Data excerpts:
BEGIN

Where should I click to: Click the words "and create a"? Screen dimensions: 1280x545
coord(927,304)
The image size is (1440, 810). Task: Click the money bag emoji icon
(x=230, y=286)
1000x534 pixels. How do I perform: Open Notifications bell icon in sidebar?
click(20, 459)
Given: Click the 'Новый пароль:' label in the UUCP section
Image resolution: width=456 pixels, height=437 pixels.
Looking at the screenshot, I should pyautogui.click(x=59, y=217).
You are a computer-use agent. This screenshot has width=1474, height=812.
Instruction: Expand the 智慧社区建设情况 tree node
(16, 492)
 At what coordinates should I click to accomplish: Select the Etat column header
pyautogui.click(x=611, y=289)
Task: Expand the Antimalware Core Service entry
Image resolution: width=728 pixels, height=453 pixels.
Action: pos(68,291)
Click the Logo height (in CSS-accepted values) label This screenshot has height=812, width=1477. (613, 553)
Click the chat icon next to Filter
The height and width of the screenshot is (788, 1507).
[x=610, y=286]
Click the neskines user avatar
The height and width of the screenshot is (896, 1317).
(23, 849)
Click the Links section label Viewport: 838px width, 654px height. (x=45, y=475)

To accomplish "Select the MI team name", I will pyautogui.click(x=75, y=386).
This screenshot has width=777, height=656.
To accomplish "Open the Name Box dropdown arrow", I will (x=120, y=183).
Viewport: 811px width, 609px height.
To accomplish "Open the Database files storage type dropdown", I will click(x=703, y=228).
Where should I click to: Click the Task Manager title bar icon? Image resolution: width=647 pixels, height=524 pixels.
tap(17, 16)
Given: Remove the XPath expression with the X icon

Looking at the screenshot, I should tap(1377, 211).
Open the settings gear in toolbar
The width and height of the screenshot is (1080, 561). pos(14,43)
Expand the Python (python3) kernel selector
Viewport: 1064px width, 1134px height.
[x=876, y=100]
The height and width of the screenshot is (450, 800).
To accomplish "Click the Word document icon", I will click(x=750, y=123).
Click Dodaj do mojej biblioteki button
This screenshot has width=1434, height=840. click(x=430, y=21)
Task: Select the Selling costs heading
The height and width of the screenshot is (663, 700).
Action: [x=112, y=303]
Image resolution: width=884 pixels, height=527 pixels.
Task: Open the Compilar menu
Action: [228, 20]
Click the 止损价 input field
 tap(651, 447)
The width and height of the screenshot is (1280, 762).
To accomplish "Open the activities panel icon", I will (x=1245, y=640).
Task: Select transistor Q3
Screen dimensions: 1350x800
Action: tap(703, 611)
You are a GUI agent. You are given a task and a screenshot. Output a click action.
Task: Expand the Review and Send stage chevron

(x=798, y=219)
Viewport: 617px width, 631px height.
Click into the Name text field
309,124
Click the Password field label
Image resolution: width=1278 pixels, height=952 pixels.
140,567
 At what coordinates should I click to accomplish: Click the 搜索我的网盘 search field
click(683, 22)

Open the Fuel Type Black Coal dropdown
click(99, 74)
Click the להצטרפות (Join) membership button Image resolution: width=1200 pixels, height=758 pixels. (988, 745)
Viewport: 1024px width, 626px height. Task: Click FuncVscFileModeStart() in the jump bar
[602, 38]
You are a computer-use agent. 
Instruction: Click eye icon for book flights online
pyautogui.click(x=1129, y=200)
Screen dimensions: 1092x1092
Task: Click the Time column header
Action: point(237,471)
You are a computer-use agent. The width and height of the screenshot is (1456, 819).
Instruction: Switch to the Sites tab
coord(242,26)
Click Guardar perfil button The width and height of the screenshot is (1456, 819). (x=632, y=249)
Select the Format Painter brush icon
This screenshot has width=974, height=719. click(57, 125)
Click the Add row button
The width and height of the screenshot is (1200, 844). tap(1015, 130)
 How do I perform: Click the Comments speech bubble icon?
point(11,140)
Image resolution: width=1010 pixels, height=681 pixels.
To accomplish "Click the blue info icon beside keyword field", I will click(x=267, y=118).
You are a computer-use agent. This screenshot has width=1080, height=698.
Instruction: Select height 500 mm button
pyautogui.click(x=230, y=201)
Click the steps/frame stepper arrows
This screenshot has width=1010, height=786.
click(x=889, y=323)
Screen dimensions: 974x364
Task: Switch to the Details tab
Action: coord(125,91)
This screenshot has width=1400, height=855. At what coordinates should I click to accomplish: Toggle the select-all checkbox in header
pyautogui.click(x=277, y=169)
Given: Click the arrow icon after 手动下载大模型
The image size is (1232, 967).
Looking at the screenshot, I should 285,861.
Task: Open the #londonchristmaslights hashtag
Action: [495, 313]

END

WHAT YOU SHOULD DO
A word-for-word copy of the data is what should be returned.

ANSWER SPACE
Where should I click to: Click the words "and create a"? Screen dimensions: 1280x545
coord(927,304)
The image size is (1440, 810). Task: Click the money bag emoji icon
(x=230, y=286)
1000x534 pixels. How do I perform: Open Notifications bell icon in sidebar?
click(20, 459)
Given: Click the 'Новый пароль:' label in the UUCP section
Image resolution: width=456 pixels, height=437 pixels.
Looking at the screenshot, I should pyautogui.click(x=59, y=217).
You are a computer-use agent. This screenshot has width=1474, height=812.
Instruction: Expand the 智慧社区建设情况 tree node
(16, 492)
 At what coordinates should I click to accomplish: Select the Etat column header
pyautogui.click(x=611, y=289)
Task: Expand the Antimalware Core Service entry
Image resolution: width=728 pixels, height=453 pixels.
Action: pos(68,291)
Click the Logo height (in CSS-accepted values) label This screenshot has height=812, width=1477. (613, 553)
Click the chat icon next to Filter
The height and width of the screenshot is (788, 1507).
[x=610, y=286]
Click the neskines user avatar
The height and width of the screenshot is (896, 1317).
(23, 849)
Click the Links section label Viewport: 838px width, 654px height. (x=45, y=475)

To accomplish "Select the MI team name", I will pyautogui.click(x=75, y=386).
This screenshot has width=777, height=656.
To accomplish "Open the Name Box dropdown arrow", I will (x=120, y=183).
Viewport: 811px width, 609px height.
To accomplish "Open the Database files storage type dropdown", I will click(x=703, y=228).
Where should I click to: Click the Task Manager title bar icon? Image resolution: width=647 pixels, height=524 pixels.
tap(17, 16)
Given: Remove the XPath expression with the X icon

Looking at the screenshot, I should tap(1377, 211).
Open the settings gear in toolbar
The width and height of the screenshot is (1080, 561). pos(14,43)
Expand the Python (python3) kernel selector
Viewport: 1064px width, 1134px height.
[x=876, y=100]
The height and width of the screenshot is (450, 800).
To accomplish "Click the Word document icon", I will click(x=750, y=123).
Click Dodaj do mojej biblioteki button
This screenshot has width=1434, height=840. click(x=430, y=21)
Task: Select the Selling costs heading
The height and width of the screenshot is (663, 700).
Action: [x=112, y=303]
Image resolution: width=884 pixels, height=527 pixels.
Task: Open the Compilar menu
Action: [228, 20]
Click the 止损价 input field
 tap(651, 447)
The width and height of the screenshot is (1280, 762).
To accomplish "Open the activities panel icon", I will (x=1245, y=640).
Task: Select transistor Q3
Screen dimensions: 1350x800
Action: tap(703, 611)
You are a GUI agent. You are given a task and a screenshot. Output a click action.
Task: Expand the Review and Send stage chevron

(x=798, y=219)
Viewport: 617px width, 631px height.
Click into the Name text field
309,124
Click the Password field label
Image resolution: width=1278 pixels, height=952 pixels.
140,567
 At what coordinates should I click to accomplish: Click the 搜索我的网盘 search field
click(683, 22)

Open the Fuel Type Black Coal dropdown
click(99, 74)
Click the להצטרפות (Join) membership button Image resolution: width=1200 pixels, height=758 pixels. (988, 745)
Viewport: 1024px width, 626px height. Task: Click FuncVscFileModeStart() in the jump bar
[602, 38]
You are a computer-use agent. 
Instruction: Click eye icon for book flights online
pyautogui.click(x=1129, y=200)
Screen dimensions: 1092x1092
Task: Click the Time column header
Action: point(237,471)
You are a computer-use agent. The width and height of the screenshot is (1456, 819).
Instruction: Switch to the Sites tab
coord(242,26)
Click Guardar perfil button The width and height of the screenshot is (1456, 819). (x=632, y=249)
Select the Format Painter brush icon
This screenshot has width=974, height=719. click(57, 125)
Click the Add row button
The width and height of the screenshot is (1200, 844). tap(1015, 130)
 How do I perform: Click the Comments speech bubble icon?
point(11,140)
Image resolution: width=1010 pixels, height=681 pixels.
To accomplish "Click the blue info icon beside keyword field", I will click(x=267, y=118).
You are a computer-use agent. This screenshot has width=1080, height=698.
Instruction: Select height 500 mm button
pyautogui.click(x=230, y=201)
Click the steps/frame stepper arrows
This screenshot has width=1010, height=786.
click(x=889, y=323)
Screen dimensions: 974x364
Task: Switch to the Details tab
Action: coord(125,91)
This screenshot has width=1400, height=855. At what coordinates should I click to accomplish: Toggle the select-all checkbox in header
pyautogui.click(x=277, y=169)
Given: Click the arrow icon after 手动下载大模型
The image size is (1232, 967).
Looking at the screenshot, I should 285,861.
Task: Open the #londonchristmaslights hashtag
Action: [495, 313]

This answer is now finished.